'Twas brillig Thursday 18 July 2002 13:38, when you scrobe:
> Sean, as far as I can see this pattern ignores the urls with documents,
> like www.yahoo.com/index.htm. I can't ignore them, they should be parsed
> along.
>
> But I appreciate your help. Thanks a lot. (I couldn't find any solution
> yet, so the fun is not yet over :)
>
> >>>^www\.[a-z0-9][a-z0-9_-]*(\.[a-z0-9_-]+)*\.[a-z]{2,4}$
It shouldn't be too hard to add the subdirectories.
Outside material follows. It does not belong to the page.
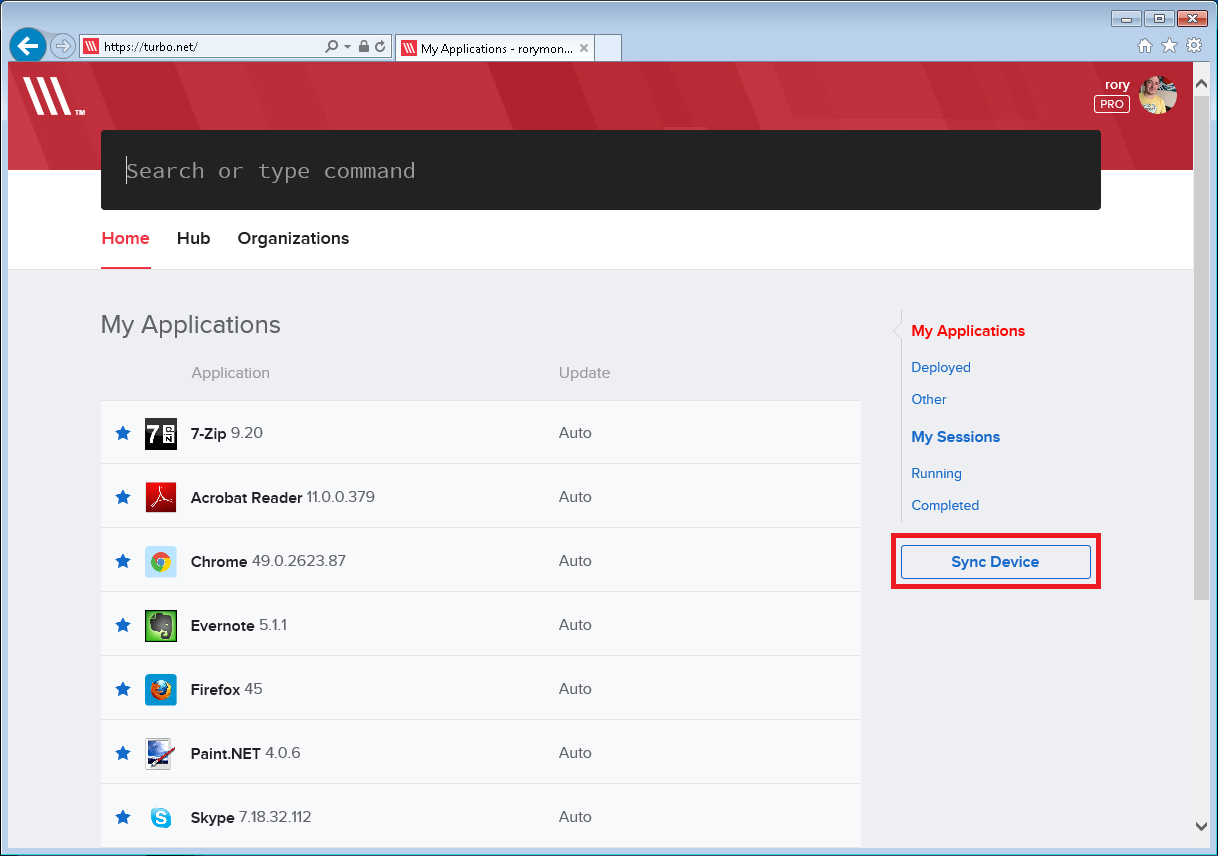This screenshot has width=1218, height=856.
Task: Click the 7-Zip application icon
Action: (160, 433)
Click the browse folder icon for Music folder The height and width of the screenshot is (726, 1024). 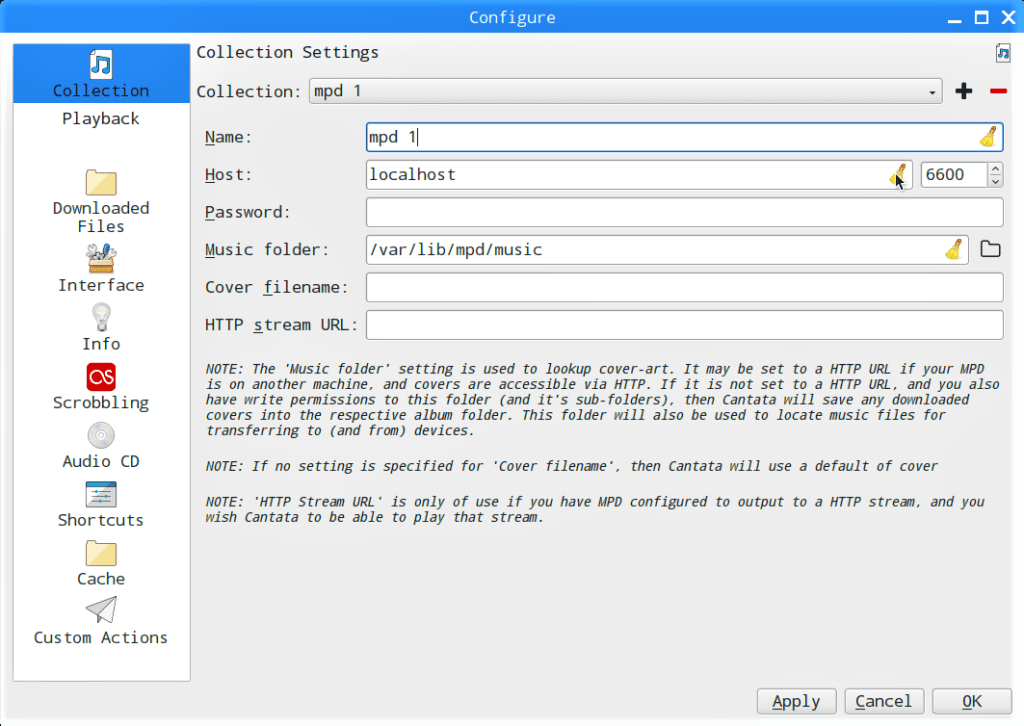[990, 249]
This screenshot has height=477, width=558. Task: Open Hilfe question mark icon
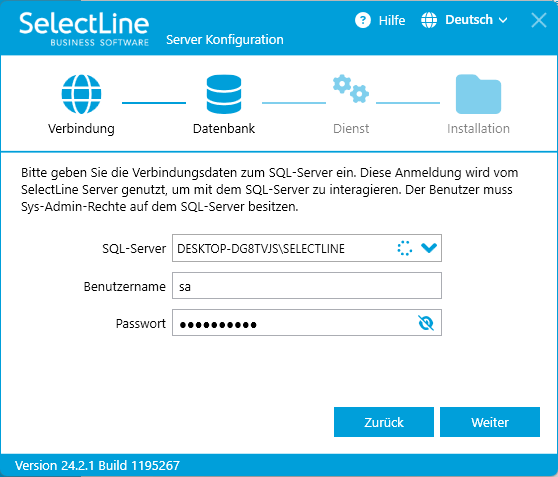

They're really a string
of characters preceded by a forward slash something like
/[a-z0-9\._-]+
Since we want to allow zero or more subdirectories, we end up with something
like
^www\.[a-z0-9][a-z0-9_-]*(\.[a-z0-9_-]+)*\.[a-z]{2,4}(/[a-z0-9\._-]+)*$
To extend this even further to allow url-level parameters, we can add (before
the $ above) something like
(?[a-z0-9\._-]+=[a-z0-9\._-]+(&[a-z0-9\._-]+=[a-z0-9\._-]+)*)){0,1}
I may have missed escaping some special characters, so check if your compiler
needs to escape the ?, /, & and = characters and add the appropriate escape.
--
Sean Lamb, Software Engineer - sean@f...
while( ) { s/$badcode/$goodcode/g; }
"A day without laughter is a day wasted." -- Groucho Marx